When you reach the line with "Image resolution: width=917", transcribe it and each line after it through the last one below, exactly. Pictures stay out.

======== Supplied information

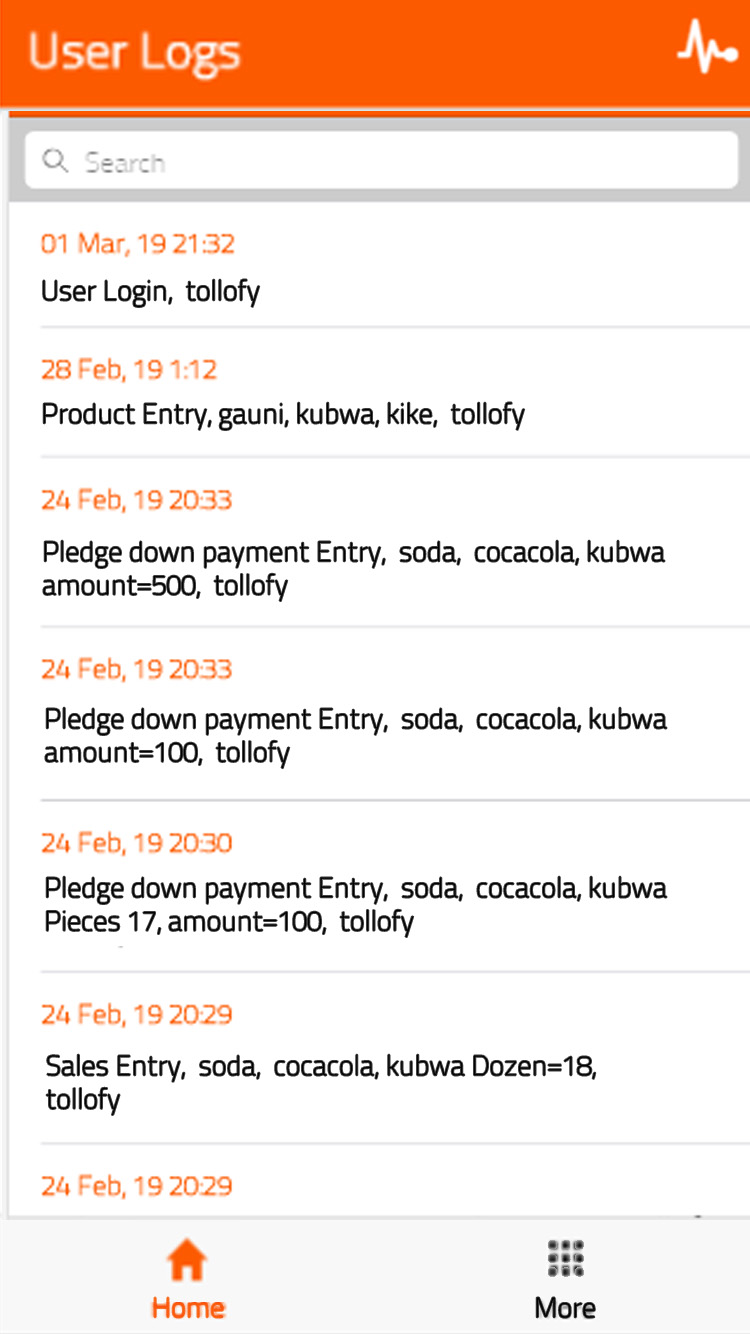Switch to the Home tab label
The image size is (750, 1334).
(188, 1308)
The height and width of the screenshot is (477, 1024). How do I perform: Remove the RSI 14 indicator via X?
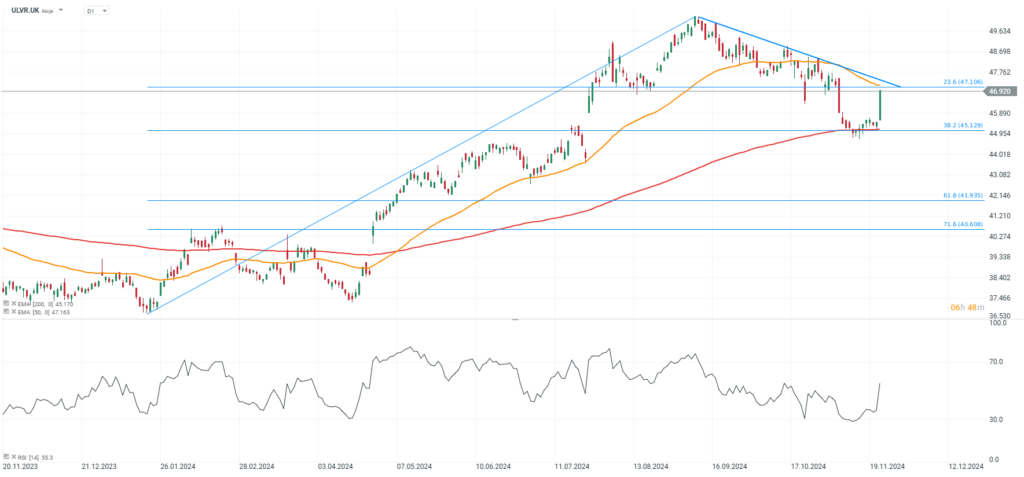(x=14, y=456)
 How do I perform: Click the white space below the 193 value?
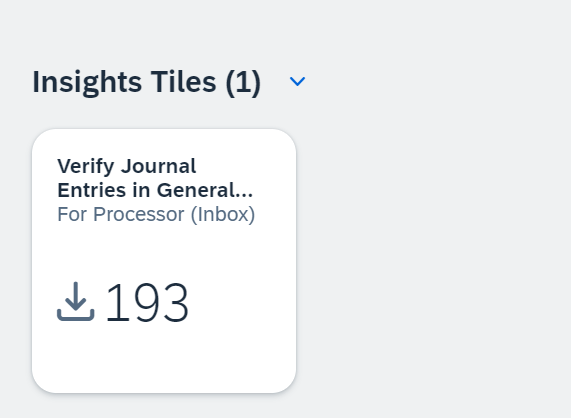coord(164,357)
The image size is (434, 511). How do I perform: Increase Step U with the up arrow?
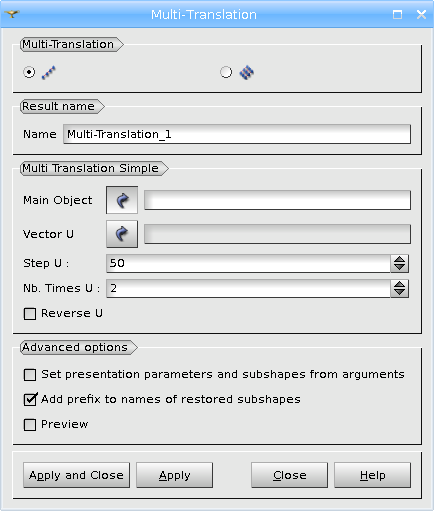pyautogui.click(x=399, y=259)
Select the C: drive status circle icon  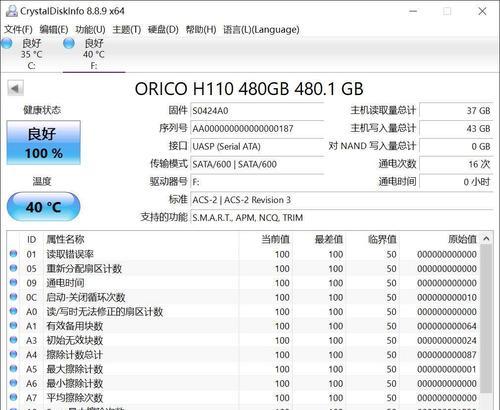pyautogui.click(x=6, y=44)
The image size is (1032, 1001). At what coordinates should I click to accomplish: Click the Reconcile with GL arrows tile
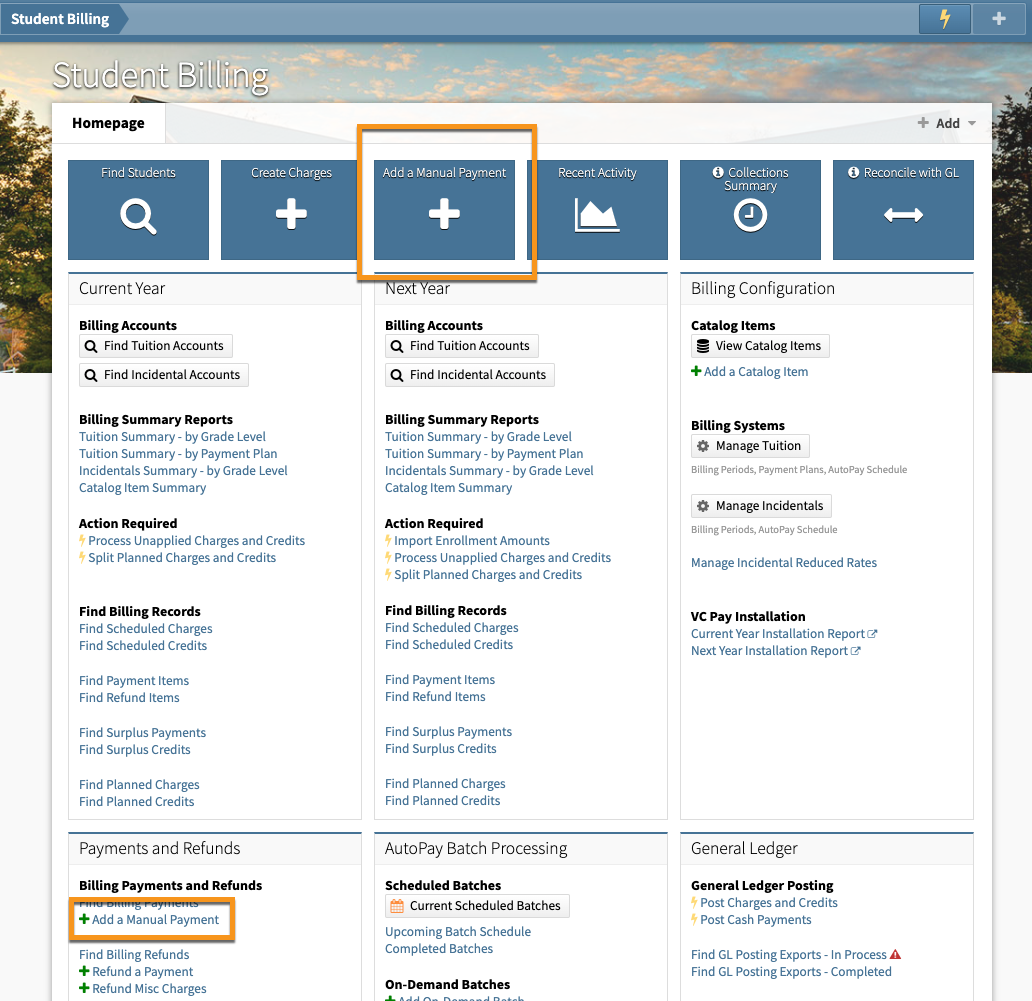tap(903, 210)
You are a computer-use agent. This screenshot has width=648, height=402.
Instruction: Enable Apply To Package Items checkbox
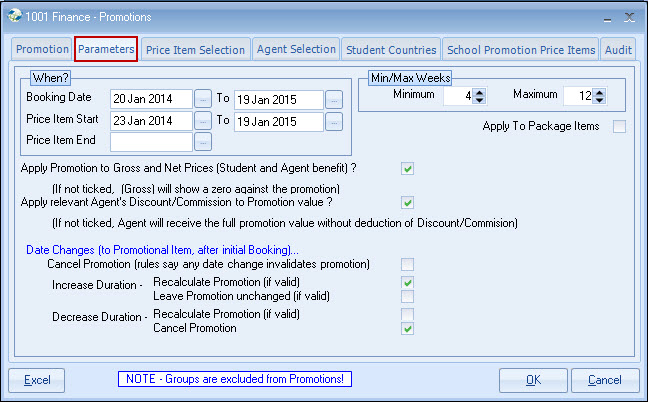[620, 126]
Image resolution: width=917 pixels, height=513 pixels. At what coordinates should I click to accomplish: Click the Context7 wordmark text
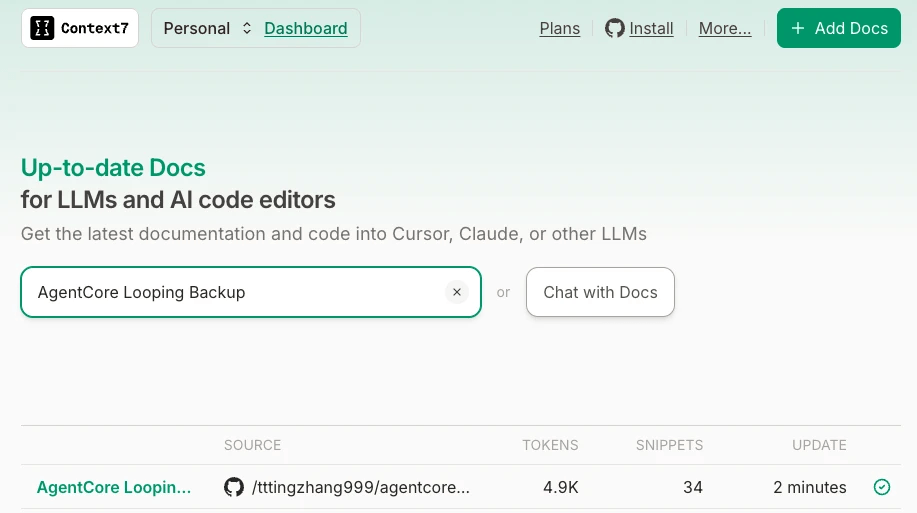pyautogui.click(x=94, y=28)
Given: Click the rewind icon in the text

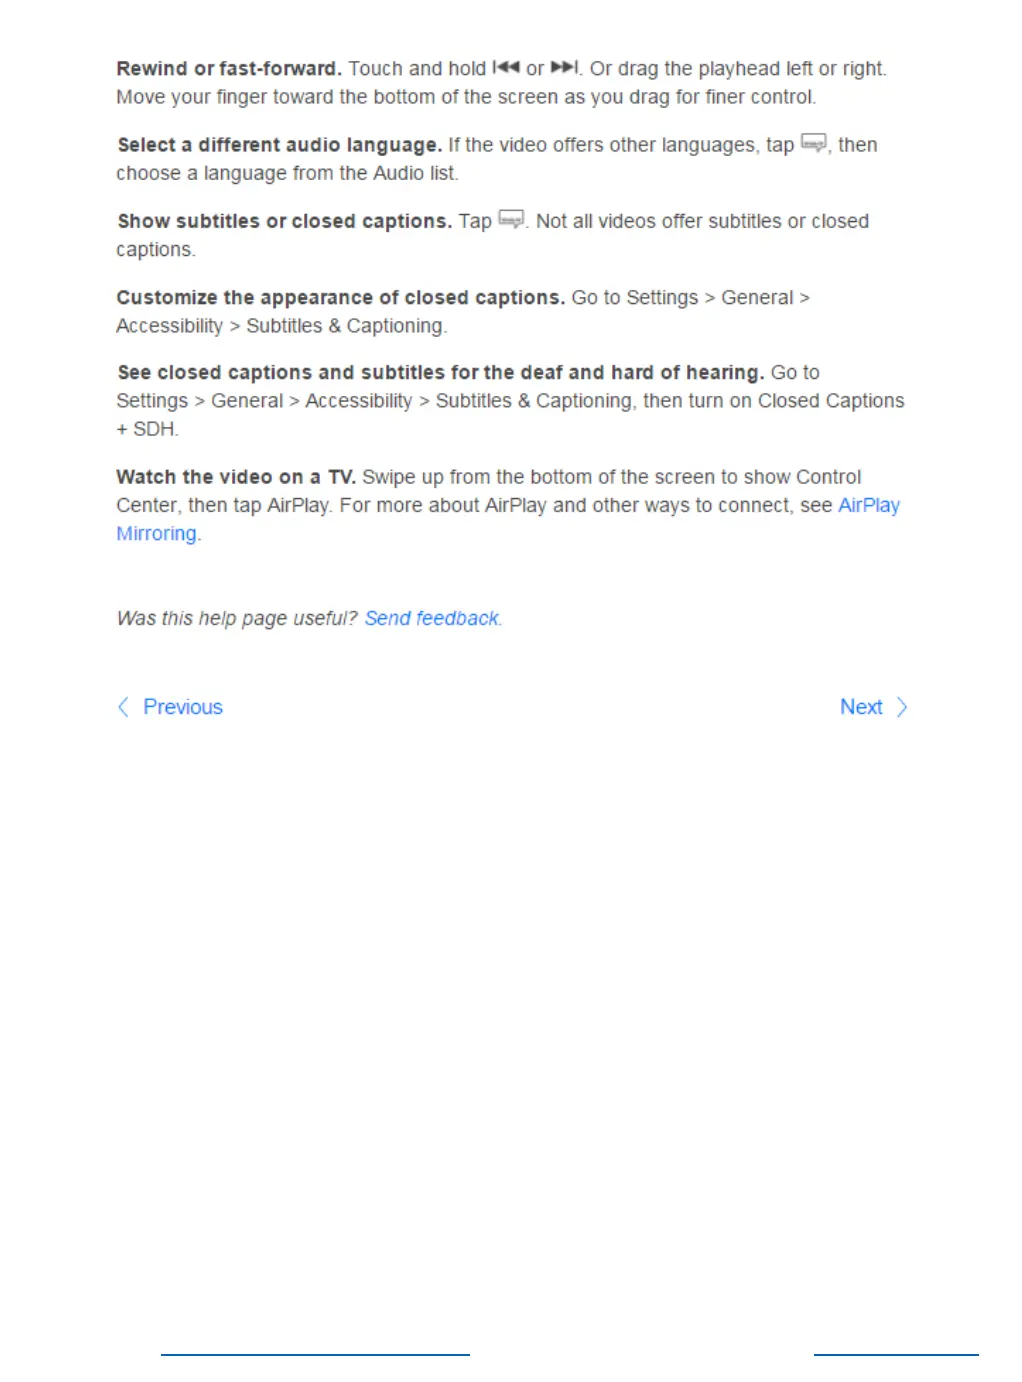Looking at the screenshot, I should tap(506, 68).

================

* Solved problem *
Image resolution: width=917 pixels, height=513 pixels. At what coordinates should I click to accomplish: Click the Context7 wordmark text
pyautogui.click(x=94, y=28)
Given: Click the rewind icon in the text

Looking at the screenshot, I should tap(506, 68).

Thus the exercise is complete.